[Data items]
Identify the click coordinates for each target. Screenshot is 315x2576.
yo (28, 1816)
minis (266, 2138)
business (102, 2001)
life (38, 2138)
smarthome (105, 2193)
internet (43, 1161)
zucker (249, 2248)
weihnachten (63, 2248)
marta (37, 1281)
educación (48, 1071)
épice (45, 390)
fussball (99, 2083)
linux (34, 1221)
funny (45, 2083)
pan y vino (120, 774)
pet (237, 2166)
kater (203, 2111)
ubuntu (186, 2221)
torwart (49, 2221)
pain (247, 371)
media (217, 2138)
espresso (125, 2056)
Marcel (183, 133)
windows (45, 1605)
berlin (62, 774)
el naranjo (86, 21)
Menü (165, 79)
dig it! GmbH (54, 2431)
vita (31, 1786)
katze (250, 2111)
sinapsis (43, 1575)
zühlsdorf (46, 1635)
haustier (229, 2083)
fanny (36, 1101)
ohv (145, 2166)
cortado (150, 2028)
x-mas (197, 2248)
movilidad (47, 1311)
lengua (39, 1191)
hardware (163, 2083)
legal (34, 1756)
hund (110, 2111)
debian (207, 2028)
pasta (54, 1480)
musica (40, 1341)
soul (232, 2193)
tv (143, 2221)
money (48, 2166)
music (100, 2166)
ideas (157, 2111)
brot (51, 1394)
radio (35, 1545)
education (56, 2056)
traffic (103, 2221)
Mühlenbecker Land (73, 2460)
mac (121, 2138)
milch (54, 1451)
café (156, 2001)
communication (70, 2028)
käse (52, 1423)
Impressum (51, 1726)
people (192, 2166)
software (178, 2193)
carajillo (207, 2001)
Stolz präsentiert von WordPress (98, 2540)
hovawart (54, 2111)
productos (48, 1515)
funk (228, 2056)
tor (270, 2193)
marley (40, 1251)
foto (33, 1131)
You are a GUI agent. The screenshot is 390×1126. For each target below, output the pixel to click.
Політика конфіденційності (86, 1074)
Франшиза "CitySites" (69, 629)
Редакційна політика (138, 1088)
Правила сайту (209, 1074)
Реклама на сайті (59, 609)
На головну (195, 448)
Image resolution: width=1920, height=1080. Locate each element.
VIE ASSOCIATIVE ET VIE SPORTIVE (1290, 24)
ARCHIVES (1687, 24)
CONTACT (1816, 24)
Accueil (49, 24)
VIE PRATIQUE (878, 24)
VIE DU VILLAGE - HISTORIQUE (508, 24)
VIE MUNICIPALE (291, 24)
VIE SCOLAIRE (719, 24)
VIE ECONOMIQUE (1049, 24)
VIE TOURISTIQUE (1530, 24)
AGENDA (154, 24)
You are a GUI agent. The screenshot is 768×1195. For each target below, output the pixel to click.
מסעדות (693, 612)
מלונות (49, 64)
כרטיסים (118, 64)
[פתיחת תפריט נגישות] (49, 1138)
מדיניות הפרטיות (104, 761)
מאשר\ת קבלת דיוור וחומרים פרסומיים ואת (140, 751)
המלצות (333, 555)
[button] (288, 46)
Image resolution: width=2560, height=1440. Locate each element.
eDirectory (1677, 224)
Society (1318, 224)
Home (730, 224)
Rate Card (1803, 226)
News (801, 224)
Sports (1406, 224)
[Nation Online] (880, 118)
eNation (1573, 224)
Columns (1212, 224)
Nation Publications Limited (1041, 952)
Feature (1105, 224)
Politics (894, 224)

=== WORK ITEM ===
Repeat every record, exactly as written.

=== TASK RESULT ===
Identify the click coordinates for each target. Screenshot is 315x2576.
yo (28, 1816)
minis (266, 2138)
business (102, 2001)
life (38, 2138)
smarthome (105, 2193)
internet (43, 1161)
zucker (249, 2248)
weihnachten (63, 2248)
marta (37, 1281)
educación (48, 1071)
épice (45, 390)
fussball (99, 2083)
linux (34, 1221)
funny (45, 2083)
pan y vino (120, 774)
pet (237, 2166)
kater (203, 2111)
ubuntu (186, 2221)
torwart (49, 2221)
pain (247, 371)
media (217, 2138)
espresso (125, 2056)
Marcel (183, 133)
windows (45, 1605)
berlin (62, 774)
el naranjo (86, 21)
Menü (165, 79)
dig it! GmbH (54, 2431)
vita (31, 1786)
katze (250, 2111)
sinapsis (43, 1575)
zühlsdorf (46, 1635)
haustier (229, 2083)
fanny (36, 1101)
ohv (145, 2166)
cortado (150, 2028)
x-mas (197, 2248)
movilidad (47, 1311)
lengua (39, 1191)
hardware (163, 2083)
legal (34, 1756)
hund (110, 2111)
debian (207, 2028)
pasta (54, 1480)
musica (40, 1341)
soul (232, 2193)
tv (143, 2221)
money (48, 2166)
music (100, 2166)
ideas (157, 2111)
brot (51, 1394)
radio (35, 1545)
education (56, 2056)
traffic (103, 2221)
Mühlenbecker Land (73, 2460)
mac (121, 2138)
milch (54, 1451)
café (156, 2001)
communication (70, 2028)
käse (52, 1423)
Impressum (51, 1726)
people (192, 2166)
software (178, 2193)
carajillo (207, 2001)
Stolz präsentiert von WordPress (98, 2540)
hovawart (54, 2111)
productos (48, 1515)
funk (228, 2056)
tor (270, 2193)
marley (40, 1251)
foto (33, 1131)
You are a GUI agent. The screenshot is 390×1126. For each target below, output the pixel to click.
Політика конфіденційності (86, 1074)
Франшиза "CitySites" (69, 629)
Редакційна політика (138, 1088)
Правила сайту (209, 1074)
Реклама на сайті (59, 609)
На головну (195, 448)
Image resolution: width=1920, height=1080. Locate each element.
VIE ASSOCIATIVE ET VIE SPORTIVE (1290, 24)
ARCHIVES (1687, 24)
CONTACT (1816, 24)
Accueil (49, 24)
VIE PRATIQUE (878, 24)
VIE DU VILLAGE - HISTORIQUE (508, 24)
VIE MUNICIPALE (291, 24)
VIE SCOLAIRE (719, 24)
VIE ECONOMIQUE (1049, 24)
VIE TOURISTIQUE (1530, 24)
AGENDA (154, 24)
You are a GUI agent. The screenshot is 768×1195. For each target below, output the pixel to click.
מסעדות (693, 612)
מלונות (49, 64)
כרטיסים (118, 64)
[פתיחת תפריט נגישות] (49, 1138)
מדיניות הפרטיות (104, 761)
מאשר\ת קבלת דיוור וחומרים פרסומיים ואת (140, 751)
המלצות (333, 555)
[button] (288, 46)
Image resolution: width=2560, height=1440. Locate each element.
eDirectory (1677, 224)
Society (1318, 224)
Home (730, 224)
Rate Card (1803, 226)
News (801, 224)
Sports (1406, 224)
[Nation Online] (880, 118)
eNation (1573, 224)
Columns (1212, 224)
Nation Publications Limited (1041, 952)
Feature (1105, 224)
Politics (894, 224)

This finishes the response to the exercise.